3. A Partida de José e Maria

(1381.1) 125:3.1 Havia sido arranjado para que o grupo de Nazaré se reencontrasse perto do templo, no primeiro dia da semana seguinte, no meio da manhã, depois que o Festival da Páscoa houvesse terminado. Eles fizeram isso e iniciaram o retorno a Nazaré. Jesus tinha ido ao templo para ouvir as discussões, enquanto os seus pais esperavam pela reunião de todos viajantes. Em breve, o grupo preparou- se para partir, os homens caminhando em um grupo e as mulheres em outro, como era o costume ao viajar para os festivais de Jerusalém. Jesus havia ido para Jerusalém em companhia da sua mãe e das mulheres. E, sendo agora um homem consagrado, supunha-se que fizesse o caminho de volta para Nazaré em companhia do seu pai e dos outros homens. Mas, tão logo o grupo de Nazaré movimentou-se, na direção de Betânia, Jesus estava tão completamente absorto na discussão sobre os anjos, no templo, que se esqueceu totalmente de que passara o momento da partida dos seus pais. E só percebeu que havia sido deixado para trás na hora da interrupção das conferências do templo, ao meio-dia.

(1381.2) 125:3.2 Os viajantes de Nazaré não sentiram a falta de Jesus porque Maria supunha que ele viajava com os homens, enquanto José pensava que ele viajava com as mulheres, pois tinha vindo a Jerusalém com elas guiando o jumento de Maria. E não descobriram a sua ausência senão quando chegaram a Jericó e se preparavam para passar a noite. Depois de perguntarem aos últimos grupos que chegaram a Jericó e, verificando que nenhum deles tinha visto o seu filho, eles passaram uma noite sem dormir, remoendo nas suas mentes o que poderia ter acontecido, relembrando as suas inúmeras reações inusitadas aos acontecimentos da semana da Páscoa e, com suavidade, repreendendo-se um ao outro por não terem feito com que ele estivesse no grupo antes que partissem de Jerusalém.

○ ○ ○

# OBJETIVOS
**A.** Cite, do relato sobre a partida de José e Maria, o trecho que vai de "(1381.2) 125:3.2 Os" até "partissem de Jerusalém.".
**B.** Indique se cada afirmação abaixo está de acordo com o relato sobre a partida de José e Maria, respondendo sim ou não e citando as palavras do relato que decidem a questão: (i) Jesus tinha ido a Jerusalém na companhia da mãe e das mulheres; (ii) os pais perceberam a ausência de Jesus ao chegar a Betânia; (iii) José pensava que Jesus viajava com os homens.
**C.** Dê continuidade ao relato sobre a partida de José e Maria a partir do ponto em que ele termina.
Os dados não são necessários para nada do que se pede.

○ ○ ○

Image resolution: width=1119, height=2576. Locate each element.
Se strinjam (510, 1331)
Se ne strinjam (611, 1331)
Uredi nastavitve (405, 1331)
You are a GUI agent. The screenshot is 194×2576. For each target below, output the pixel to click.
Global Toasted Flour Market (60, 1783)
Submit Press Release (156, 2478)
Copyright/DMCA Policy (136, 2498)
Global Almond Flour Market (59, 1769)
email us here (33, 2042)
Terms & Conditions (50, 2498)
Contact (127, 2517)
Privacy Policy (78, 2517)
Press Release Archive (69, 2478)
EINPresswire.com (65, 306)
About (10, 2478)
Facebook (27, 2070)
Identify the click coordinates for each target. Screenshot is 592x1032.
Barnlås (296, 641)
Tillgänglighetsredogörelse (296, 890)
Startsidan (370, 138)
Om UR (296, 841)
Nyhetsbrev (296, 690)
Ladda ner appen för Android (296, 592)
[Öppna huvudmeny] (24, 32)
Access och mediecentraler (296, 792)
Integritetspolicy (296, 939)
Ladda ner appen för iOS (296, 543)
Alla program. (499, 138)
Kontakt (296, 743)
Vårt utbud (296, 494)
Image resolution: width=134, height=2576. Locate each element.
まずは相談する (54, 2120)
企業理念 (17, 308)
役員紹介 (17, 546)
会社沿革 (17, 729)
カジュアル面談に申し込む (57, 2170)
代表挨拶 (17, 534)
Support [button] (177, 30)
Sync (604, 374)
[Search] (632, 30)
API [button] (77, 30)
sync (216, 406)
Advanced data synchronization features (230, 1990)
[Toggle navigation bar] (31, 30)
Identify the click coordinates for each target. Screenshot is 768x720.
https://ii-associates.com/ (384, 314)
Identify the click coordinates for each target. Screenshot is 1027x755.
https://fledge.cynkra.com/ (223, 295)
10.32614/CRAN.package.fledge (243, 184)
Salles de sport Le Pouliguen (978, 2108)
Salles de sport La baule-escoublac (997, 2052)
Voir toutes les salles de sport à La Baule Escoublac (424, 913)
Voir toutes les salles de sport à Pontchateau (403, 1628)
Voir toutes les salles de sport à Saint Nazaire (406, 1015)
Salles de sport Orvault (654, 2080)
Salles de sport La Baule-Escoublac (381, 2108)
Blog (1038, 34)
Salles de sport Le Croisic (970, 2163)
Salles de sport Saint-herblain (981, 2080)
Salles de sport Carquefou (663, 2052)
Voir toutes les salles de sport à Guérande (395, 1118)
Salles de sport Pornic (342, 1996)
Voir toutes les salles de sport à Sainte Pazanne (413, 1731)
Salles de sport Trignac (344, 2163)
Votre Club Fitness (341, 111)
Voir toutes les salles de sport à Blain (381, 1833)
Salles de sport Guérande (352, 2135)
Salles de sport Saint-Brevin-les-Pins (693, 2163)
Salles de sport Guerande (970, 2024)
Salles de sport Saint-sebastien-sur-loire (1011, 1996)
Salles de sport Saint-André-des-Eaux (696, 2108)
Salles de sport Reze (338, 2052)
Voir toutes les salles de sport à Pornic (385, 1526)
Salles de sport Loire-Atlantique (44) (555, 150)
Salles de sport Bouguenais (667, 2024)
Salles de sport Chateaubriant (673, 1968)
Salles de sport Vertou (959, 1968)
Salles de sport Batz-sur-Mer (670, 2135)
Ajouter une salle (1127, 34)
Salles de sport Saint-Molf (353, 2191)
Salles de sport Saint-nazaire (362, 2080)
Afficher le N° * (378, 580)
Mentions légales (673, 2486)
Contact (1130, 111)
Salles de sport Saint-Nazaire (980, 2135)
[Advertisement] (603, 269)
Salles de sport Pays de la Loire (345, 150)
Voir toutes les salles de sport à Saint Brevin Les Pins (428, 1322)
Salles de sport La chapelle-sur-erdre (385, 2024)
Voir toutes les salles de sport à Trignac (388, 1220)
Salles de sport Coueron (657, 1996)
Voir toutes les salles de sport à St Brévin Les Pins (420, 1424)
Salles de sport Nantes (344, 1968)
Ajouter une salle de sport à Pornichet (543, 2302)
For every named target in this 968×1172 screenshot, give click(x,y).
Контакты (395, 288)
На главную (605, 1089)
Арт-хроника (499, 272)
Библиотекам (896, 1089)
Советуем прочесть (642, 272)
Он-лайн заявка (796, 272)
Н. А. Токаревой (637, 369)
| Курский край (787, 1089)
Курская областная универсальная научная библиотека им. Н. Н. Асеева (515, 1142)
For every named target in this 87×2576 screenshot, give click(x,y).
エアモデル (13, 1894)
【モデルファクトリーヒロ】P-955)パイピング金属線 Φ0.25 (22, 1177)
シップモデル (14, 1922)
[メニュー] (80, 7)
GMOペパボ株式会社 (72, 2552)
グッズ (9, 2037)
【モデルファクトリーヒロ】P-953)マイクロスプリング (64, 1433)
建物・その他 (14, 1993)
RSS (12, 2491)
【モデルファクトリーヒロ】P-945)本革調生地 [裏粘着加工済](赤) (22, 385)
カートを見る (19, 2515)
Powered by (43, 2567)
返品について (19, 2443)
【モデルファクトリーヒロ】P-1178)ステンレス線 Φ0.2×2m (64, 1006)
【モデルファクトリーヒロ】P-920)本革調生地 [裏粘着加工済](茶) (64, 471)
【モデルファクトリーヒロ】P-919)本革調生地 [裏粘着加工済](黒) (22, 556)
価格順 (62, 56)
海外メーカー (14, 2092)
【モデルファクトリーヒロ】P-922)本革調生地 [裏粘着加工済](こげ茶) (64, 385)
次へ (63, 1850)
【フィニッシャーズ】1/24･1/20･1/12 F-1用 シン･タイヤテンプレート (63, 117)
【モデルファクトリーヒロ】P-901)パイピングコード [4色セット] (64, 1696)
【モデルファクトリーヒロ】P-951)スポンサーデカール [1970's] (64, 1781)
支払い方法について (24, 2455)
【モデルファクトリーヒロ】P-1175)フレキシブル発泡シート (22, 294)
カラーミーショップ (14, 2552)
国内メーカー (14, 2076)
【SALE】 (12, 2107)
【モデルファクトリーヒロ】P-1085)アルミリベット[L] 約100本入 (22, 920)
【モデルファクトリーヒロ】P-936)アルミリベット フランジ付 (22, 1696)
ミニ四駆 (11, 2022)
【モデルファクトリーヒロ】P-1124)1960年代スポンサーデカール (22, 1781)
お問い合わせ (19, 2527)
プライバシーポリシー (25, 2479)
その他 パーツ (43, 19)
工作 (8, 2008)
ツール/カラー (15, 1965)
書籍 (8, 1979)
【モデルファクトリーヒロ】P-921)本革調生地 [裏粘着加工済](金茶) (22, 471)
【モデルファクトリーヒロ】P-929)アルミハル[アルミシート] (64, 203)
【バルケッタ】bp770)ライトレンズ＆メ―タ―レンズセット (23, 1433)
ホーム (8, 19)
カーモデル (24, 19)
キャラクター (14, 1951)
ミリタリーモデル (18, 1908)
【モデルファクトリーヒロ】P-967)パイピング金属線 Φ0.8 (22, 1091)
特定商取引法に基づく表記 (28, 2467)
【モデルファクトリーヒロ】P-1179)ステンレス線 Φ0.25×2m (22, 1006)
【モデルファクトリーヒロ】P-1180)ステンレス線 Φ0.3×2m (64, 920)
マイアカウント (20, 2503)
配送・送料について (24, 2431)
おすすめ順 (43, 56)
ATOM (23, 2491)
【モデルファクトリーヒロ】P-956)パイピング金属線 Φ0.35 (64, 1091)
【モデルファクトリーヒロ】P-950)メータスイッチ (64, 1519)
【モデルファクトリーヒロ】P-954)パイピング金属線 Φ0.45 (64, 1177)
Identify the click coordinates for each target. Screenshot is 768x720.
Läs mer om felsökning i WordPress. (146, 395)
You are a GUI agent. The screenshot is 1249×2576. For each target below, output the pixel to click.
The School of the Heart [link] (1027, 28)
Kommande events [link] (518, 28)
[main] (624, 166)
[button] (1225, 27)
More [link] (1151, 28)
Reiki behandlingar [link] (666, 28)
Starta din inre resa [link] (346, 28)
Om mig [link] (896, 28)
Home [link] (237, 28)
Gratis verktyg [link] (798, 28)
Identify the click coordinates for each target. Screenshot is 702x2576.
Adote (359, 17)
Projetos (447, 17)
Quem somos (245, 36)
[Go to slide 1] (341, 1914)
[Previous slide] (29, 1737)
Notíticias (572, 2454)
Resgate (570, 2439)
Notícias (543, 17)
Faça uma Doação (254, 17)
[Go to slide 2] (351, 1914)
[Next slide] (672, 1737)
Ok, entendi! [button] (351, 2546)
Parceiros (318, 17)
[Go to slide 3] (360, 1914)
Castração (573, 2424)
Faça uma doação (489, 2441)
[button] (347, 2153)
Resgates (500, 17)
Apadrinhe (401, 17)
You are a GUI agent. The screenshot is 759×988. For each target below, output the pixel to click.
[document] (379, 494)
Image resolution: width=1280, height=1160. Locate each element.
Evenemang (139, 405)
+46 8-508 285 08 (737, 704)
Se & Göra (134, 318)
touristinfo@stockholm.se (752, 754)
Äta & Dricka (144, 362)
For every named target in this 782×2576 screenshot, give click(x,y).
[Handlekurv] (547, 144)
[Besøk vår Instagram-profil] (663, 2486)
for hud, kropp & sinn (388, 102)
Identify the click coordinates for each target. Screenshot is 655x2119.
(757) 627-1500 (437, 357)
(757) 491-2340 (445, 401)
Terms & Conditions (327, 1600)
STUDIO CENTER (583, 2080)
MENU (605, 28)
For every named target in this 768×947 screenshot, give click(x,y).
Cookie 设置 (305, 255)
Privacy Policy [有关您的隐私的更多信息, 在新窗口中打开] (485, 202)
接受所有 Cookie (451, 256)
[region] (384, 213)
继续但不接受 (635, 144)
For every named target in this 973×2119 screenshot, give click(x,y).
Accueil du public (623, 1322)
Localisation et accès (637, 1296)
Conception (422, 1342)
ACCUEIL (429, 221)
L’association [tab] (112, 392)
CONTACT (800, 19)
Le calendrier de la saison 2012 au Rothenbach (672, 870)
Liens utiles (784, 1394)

○ ○ ○

# RESPOSTAS POR TAREFA
**A.**
(1381.2) 125:3.2 Os viajantes de Nazaré não sentiram a falta de Jesus porque Maria supunha que ele viajava com os homens, enquanto José pensava que ele viajava com as mulheres, pois tinha vindo a Jerusalém com elas guiando o jumento de Maria. E não descobriram a sua ausência senão quando chegaram a Jericó e se preparavam para passar a noite. Depois de perguntarem aos últimos grupos que chegaram a Jericó e, verificando que nenhum deles tinha visto o seu filho, eles passaram uma noite sem dormir, remoendo nas suas mentes o que poderia ter acontecido, relembrando as suas inúmeras reações inusitadas aos acontecimentos da semana da Páscoa e, com suavidade, repreendendo-se um ao outro por não terem feito com que ele estivesse no grupo antes que partissem de Jerusalém.

**B.**
(i) Sim: "Jesus havia ido para Jerusalém em companhia da sua mãe e das mulheres."
(ii) Não: "E não descobriram a sua ausência senão quando chegaram a Jericó e se preparavam para passar a noite."
(iii) Não: "José pensava que ele viajava com as mulheres"

**C.**
4. O Primeiro e o Segundo Dias no Templo

(1381.3) 125:4.1 Nesse meio tempo, Jesus havia permanecido no templo durante a tarde, ouvindo às discussões e desfrutando de uma atmosfera a mais quieta e decorosa, pois as grandes multidões da semana da Páscoa tinham já praticamente desaparecido. Depois da conclusão das discussões da tarde, de nenhuma das quais Jesus havia participado, ele partiu para Betânia, chegando exatamente na hora em que a família de Simão fazia-se pronta para tomar a refeição da noite. Os três jovens estavam cheios de alegria de poderem estar com Jesus que permaneceu na casa de Simão naquela noite; no entanto, ele pouco conversou, passando grande parte da noite a sós, no jardim, meditando.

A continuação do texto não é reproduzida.